Everything posted by adamw

  1. 10.0 and 10.1 don't need commercial drivers for the nforce networking; they use the open-source forcedeth drivers. Any version of 10.0 or 10.1, free or commercial, will support the nforce2 onboard networking right out of the box. You could get it to work under 9.2 using the closed-source driver from www.nvidia.com (download the chipset drivers pack for nforce and ignore the audio driver, you don't need it, just build the nvnet driver). But using 10.0 or 10.1 is better anyway. :)
  2. BTW, 'urpmi gnome2' will automatically download all packages required for a working gnome2 system. If the terminal you're using is buggy you could always use another, I use gnome-terminal on my main system and rxvt on my laptop...a *nix system is never short of terminals :)
  3. you want to *DIS*able it, not *EN*able it.
  4. same error in the logs? or is it different now?
  5. 'database locked' means you're running something else that uses the urpm database at the same time - any of the urpm* apps, rpmdrake, edit-urpm-sources, MnadrakeUpdate, anything dealing with MDK packages. Only one app can access the urpm / rpm databases at once.
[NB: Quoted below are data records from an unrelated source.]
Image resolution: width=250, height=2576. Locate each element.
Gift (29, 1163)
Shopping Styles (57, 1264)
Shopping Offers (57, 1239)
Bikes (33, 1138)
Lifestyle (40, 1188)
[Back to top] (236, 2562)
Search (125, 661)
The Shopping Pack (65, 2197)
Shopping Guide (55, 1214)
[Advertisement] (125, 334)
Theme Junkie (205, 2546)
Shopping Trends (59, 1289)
  6. how does xine feel about it? If xine can't play it, totem won't be able to, and it's a xine problem not a totem one...
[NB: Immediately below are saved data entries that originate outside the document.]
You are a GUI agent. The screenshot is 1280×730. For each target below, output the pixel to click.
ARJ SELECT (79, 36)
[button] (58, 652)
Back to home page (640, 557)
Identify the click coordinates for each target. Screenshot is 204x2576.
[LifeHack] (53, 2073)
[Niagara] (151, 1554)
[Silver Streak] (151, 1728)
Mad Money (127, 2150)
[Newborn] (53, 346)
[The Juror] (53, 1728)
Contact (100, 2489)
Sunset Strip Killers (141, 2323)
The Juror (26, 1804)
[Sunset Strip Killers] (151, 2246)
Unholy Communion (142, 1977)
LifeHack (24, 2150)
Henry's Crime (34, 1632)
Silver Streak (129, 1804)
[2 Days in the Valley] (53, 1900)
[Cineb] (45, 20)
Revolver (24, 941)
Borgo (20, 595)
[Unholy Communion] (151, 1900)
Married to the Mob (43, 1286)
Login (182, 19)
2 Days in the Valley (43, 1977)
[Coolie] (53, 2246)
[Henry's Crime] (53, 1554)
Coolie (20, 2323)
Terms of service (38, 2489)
  7. hdparm is a fairly rough-and-ready test; it might not catch some problems. Maybe there's some kind of more fine-grained problem going on here. Hard to know *what*, though... btw, what results do you get with hdparm on the IDE drive? just for comparison.
  8. If you just run 'alsactl restore' as root after a reboot it will probably restore your good settings. I have the same problem currently on one of my machines, the alsactl restore run during boot fails for some reason. I think it's called too fast, or something. If you call it manually after booting it works fine. It also started working for me while I was twiddling with kernel boot options and BIOS settings last night in a vain attempt to make prism54 work, but I didn't take a note of which particular settings made it work, unfortunately.
  9. If you don't change the static hardware in your machine you could always just turn it off. Run 'chkconfig harddrake off' as root, or you can do it graphically from drakxservices. Stuff like USB, Firewire - anything hotpluggable - will still be detected fine, harddrake deals with stuff like PCI cards.
  10. Yeah, that's a really stupid package naming 'feature/bug'. There's a Bugzilla bug with a bit of a flamefest going on about it, IIRC. Hope it gets fixed.
  11. did you do an update from a previous version, by any chance? I don't believe 10.1 would use supermount for such a drive on a fresh install, and I don't know if supermount even works on 10.1...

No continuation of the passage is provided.